Chest CT of an individual with STAT3 deficiency showing the characteristic pneumatoceles. The pneumatoceles are prone to infection with fungi (arrow indicates an aspergilloma) and Gram-negative bacteria.

Other Infections

Mucocutaneous candidiasis is common in STAT3 deficiency, manifesting typically as oral thrush, vaginal candidiasis or onychomycosis1. Systemic Candida infections are very rare, and most likely nosocomial in origin (such as an indwelling catheter infection). Disseminated Cryptococcus and Histoplasma infections also occur, although less frequently than candidiasis. These uncommon yeast infections are often localized, such as histoplasmosis of the tongue, or intestinal cryptococcal infection14-15. Pneumocystis jiroveci pneumonia (PCP) also occurs, albeit infrequently, and may present in infants in a way similar to the initial presentation of PCP in infants infected with HIV16.

Musculoskeletal Abnormalities

Skeletal abnormalities in STAT3 deficiency include scoliosis, osteopenia, minimal trauma fractures, hyperextensibility, and degenerative joint disease. Scoliosis occurs in about 75% of patients, typically emerging during adolescence in a pattern similar to that of idiopathic scoliosis1. In some patients, there is associated leg length discrepancy; in others scoliosis develops or worsens after thoracotomy for lung infections. The scoliosis varies in severity, and some individuals have required surgical stabilization or correction.

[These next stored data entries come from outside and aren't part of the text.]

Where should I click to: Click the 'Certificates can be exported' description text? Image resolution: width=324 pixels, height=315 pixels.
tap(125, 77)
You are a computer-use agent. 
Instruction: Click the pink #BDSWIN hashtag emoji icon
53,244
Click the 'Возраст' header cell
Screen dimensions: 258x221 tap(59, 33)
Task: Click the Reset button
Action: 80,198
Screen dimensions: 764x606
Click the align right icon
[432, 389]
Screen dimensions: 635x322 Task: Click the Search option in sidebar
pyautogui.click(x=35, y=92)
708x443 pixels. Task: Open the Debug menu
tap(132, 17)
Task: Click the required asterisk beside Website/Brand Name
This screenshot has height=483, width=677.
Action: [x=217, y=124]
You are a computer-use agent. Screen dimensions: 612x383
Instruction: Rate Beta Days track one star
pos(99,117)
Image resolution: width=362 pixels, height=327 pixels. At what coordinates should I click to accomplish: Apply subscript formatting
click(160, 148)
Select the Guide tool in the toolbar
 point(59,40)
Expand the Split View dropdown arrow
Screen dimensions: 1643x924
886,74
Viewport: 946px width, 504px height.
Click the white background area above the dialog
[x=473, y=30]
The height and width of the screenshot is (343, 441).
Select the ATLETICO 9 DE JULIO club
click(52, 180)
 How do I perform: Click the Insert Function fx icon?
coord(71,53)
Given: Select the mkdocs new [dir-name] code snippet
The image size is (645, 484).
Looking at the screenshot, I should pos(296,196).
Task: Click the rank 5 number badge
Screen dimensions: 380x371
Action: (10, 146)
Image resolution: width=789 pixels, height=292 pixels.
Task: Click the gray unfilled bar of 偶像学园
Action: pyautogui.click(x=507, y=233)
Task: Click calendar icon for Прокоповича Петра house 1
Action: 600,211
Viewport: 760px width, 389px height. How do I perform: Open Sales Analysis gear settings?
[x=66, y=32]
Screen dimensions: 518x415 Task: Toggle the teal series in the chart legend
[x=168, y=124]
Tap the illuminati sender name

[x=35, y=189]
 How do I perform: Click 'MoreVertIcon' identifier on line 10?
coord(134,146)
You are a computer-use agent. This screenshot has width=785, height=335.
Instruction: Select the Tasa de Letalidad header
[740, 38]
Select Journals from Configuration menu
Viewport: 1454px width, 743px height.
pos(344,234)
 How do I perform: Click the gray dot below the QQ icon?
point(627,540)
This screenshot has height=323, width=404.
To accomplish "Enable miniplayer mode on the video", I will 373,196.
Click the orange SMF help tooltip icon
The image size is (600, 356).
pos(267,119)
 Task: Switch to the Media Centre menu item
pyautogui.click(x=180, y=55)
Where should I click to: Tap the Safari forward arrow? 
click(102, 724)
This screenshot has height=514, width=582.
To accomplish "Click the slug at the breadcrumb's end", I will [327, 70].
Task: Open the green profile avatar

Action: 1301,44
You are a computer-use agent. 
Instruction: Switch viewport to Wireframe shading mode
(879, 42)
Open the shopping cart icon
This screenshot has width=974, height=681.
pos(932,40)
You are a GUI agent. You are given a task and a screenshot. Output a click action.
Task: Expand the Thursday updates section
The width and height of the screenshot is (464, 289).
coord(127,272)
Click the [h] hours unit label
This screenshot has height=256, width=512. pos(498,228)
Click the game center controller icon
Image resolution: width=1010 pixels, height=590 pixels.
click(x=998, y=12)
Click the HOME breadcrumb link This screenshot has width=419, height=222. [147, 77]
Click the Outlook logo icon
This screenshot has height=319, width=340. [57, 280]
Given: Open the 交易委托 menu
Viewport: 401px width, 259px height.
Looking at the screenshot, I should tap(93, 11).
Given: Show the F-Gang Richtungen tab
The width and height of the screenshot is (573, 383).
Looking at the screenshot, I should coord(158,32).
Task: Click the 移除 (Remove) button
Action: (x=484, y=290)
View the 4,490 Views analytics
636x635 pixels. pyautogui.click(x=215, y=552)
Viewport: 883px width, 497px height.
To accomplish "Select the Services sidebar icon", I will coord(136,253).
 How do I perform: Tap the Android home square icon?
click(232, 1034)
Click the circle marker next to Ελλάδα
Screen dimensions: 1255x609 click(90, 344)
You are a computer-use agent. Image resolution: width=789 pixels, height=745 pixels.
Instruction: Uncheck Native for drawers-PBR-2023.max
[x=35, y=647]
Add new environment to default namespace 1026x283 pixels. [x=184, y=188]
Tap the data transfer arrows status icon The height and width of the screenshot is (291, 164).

Hyperextensibility of both the large and small joints is frequent, and may be related to the early development of severe degenerative joint disease, particularly of the spine, that we have seen in several patients in their 20s-40s. Several patients have required stabilization procedures as early as in their 3rd decade, and many suffer from chronic pain due to extensive arthritis. Minimal trauma fractures and decreased bone mineral density are also common, but may occur independently of one another1. Fractures tend to be of the long bones, ribs and pelvic bones. Bone resorption has been shown to be abnormally increased in patients with HIES due to abnormalities in the prostaglandin synthetic pathway, and is responsive to non-steroidal agents17,18. Healing appears to be normal following surgery or fractures.

Cranial Abnormalities

Craniosynostosis of varying degrees occurs, but typically does not require surgical repair19,20. Chiari 1 malformations also occur fairly frequently; in one study of 50 individuals, 9 (18%) had Chiari 1 malformation on brain MRI7. The Chiari malformations observed typically do not require surgical repair and are usually incidental findings.

Dental Abnormalities

The majority of individuals with STAT3 deficiency retain at least some, if not all, of their primary teeth past the age of normal primary dental exfoliation1,21. This appears to be a failure of the primary teeth to exfoliate, not of the secondary teeth to develop or to erupt. Once the primary teeth do exfoliate, whether by dental extraction or naturally, the secondary teeth, which are normally formed, emerge. At times, layers of both primary and secondary teeth are simultaneously present when the secondary teeth emerge despite the primaries having not fallen out. There are also characteristic findings of the oral mucosa, tongue, roof of the mouth and cheeks22. Central depressions in the tongue (central rhomboid glossitis) may be caused by or become secondarily infected with candida. The palate typically has a high arch with varying degrees of a central band-type protrusion. Abnormally prominent wrinkles are often observed on the oral mucosa.

Vascular abnormalities

Arterial aneurysms are an important recently appreciated aspect of STAT3 deficiency8. Bilateral berry aneurysms of the internal carotid arteries and mycotic aneurysm have been reported in an autopsy series of HIES13. A large aneurysm in the left anterior descending coronary artery resulted in myocardial infarction in one adult male patient 8. That case prompted us to look more closely at our other adult patients with HIES. We have been surprised at the frequency of coronary artery anomalies, including arterial tortuosity, dilation and aneurysms. Of 18 individuals studied by either cardiac CT or MRI, 14 had one of these abnormalities, with tortuosity and dilation predominating and aneurysms being present in only 4 (unpublished data). It is important to note that there has been a paucity of significant atherosclerosis in the individuals studied by CT and MR angiography, despite their having coronary artery disease risk factors. The fact that one of the patients had a myocardial infarction due to his aneurysm clearly indicates that these can be medically important. Whether and when these aneurysms require therapy, and if so with what, is unclear. Whether the coronary and extracoronary aneurysms are reflections of the same underlying pathophysiology also remains to be determined.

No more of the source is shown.